Figure 5 Correlation between infiltrating immune cells and AS-based prognostic signature. (A–F) Relationship between this signature and CD8-positive T cells (A), T cells CD4 memory activated (B), NK cells resting (C), macrophages M1 (D), macrophages M0 (E), T cells CD4 memory resting (F), monocytes (G), mast cells resting (H), and dendritic cells resting (I). (J–M) Comparison of StromalScore (J), ImmuneScore (K), ESTIMATEScore (L), and tumor purity (M) between low- and high-risk groups, respectively. (N) Red represent high activity, and blue represents low activity. (O) Distinct enrichment of immune-related signatures between low- and high-risk groups. (P) Difference of infiltrating immune cell subpopulations and levels between low- and high-risk groups. *p <0.05, **p <0.005, ***p <0.001.
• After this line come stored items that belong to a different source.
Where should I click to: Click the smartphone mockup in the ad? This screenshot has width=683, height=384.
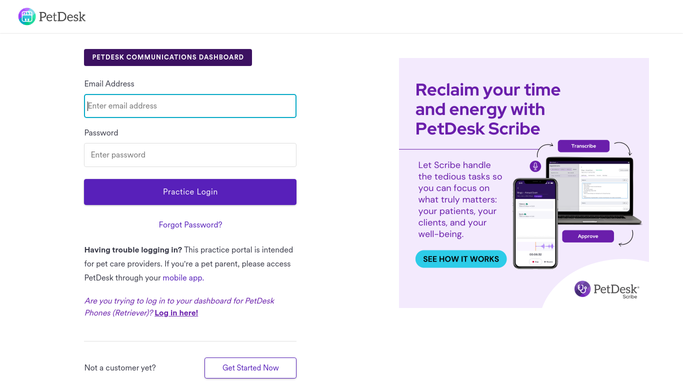pyautogui.click(x=535, y=223)
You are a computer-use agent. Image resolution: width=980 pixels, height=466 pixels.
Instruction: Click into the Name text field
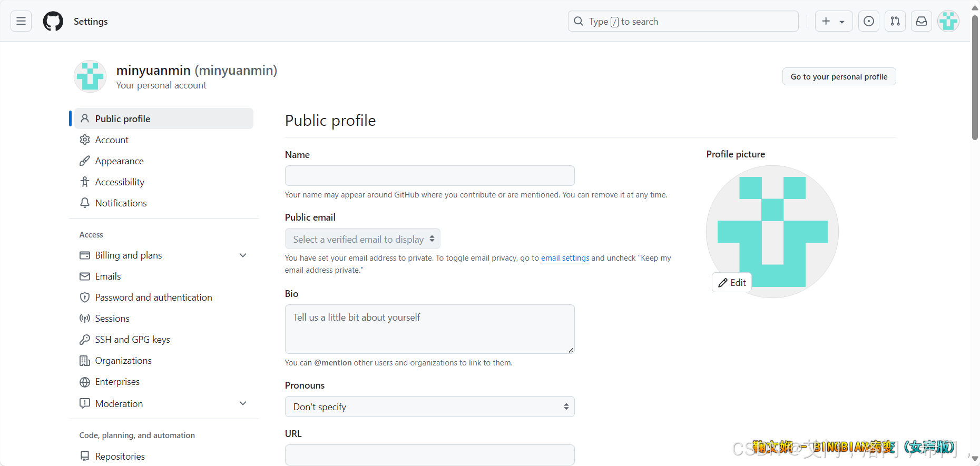click(x=429, y=176)
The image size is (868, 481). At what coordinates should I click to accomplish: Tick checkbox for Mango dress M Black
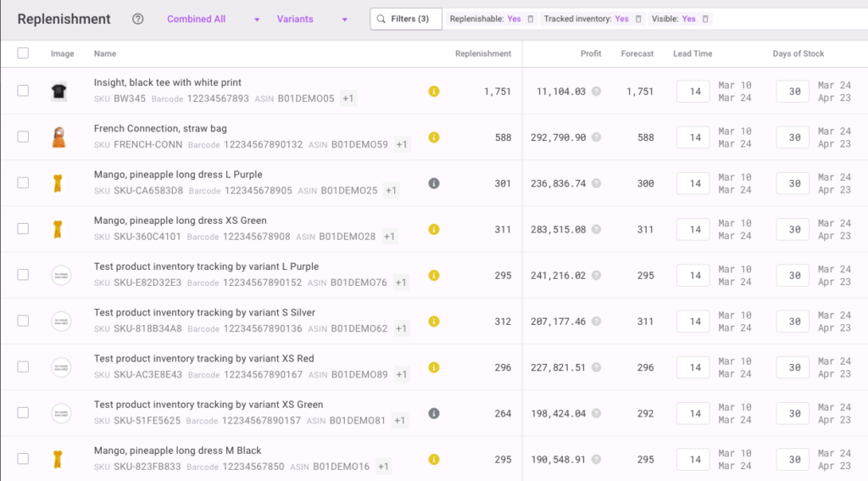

Correlation of ALL Signature with ICI Key Molecules
ICIs have considerably transformed clinical decision-making in cancer oncology. In our study, 6 key ICI genes (PDCD1, CD274, PDCD1LG2, CTLA-4, HAVCR2, and IDO1) (16) were evaluated. The correlation between ICI key targets and ALL prognostic signature was analyzed to investigate the potential role of risk signature in ICI treatment of lung adenocarcinoma (Figure 6A). The results indicated that ALL prognostic signature is negatively correlated to HAVCR2 (r = -0.17; p = 0.00029) and CTLA4 (r = -0.17; p = 0.00028; Figures 6B, C). Further correlation analysis suggested that 28 of 47 ICI-associated genes’ expression levels are significantly upregulated in patients with low risk (Figure 6D), suggesting that ALL prognostic signature may serve as an unfavorable factor in immunotherapy treatment.
Figure 6 (A) Association analyses between 6 key immune checkpoints and risk score. Association between risk score with HAVCR2 (B) and CTLA4 (C). (D) Comparison of ICI-related genes expression levels between low- and high-risk groups. *p <0.05, **p <0.005, ***p <0.001.
CDKN2A Independently Affected Prognosis and Correlated With ICI Key Genes
CDKN2A was the only gene whose expression was upregulated among the prognostic AS-related genes. Therefore, the role of CDKN2A in lung adenocarcinoma was further explored. CDKN2A expression levels between normal tissues and tumor samples were compared using the TCGA data. Relative to tumor tissues, the expression level of CDKN2A was lower in adjacent normal specimens (Figure 7A). Analysis among major pathological stages suggested that there is no significant difference of CDKN2A expression levels among different stages (Figure 7B). High expression has been detected in different cancers according to the ONCOMINE website (Figure 7C), while the protein expression l of CDKN2A was verified, as shown in The Human Protein Atlas (Figures 7D, E). Kaplan–Meier analyses were conducted between CDKN2A low- and high-expressed patients. Lower CDKN2A expression levels suggested longer overall survival period (p < 0.001, Figure 7F). Moreover, 15 of 47 ICI-associated genes’ expression levels between low- and high-CDKN2A groups were significantly dysregulated between subgroups (Figure 7G). The correlation between CDKN2A and ICI key targets adjusted by tumor purity using TIMER was analyzed to investigate the potential role of CDKN2A in ICI treatment of lung adenocarcinoma. TIMER results revealed that CDKN2A is positively correlated with CD274 (r = 0.162; p = 2.94e−04), PDCD1LG2 (r = 0.108; p = 1.6e−02), CTLA4 (r = 0.122; p = 6.64e−03), HAVCR2 (r = 0.102; p = 2.42e−02), IDO1 (r = 0.076; p = 9.26e−02), and PDCD1 (r = 0.213; p = 1.55e−06; Figures 7H–M), suggesting that CDKN2A plays a role in ICI treatment of lung adenocarcinoma.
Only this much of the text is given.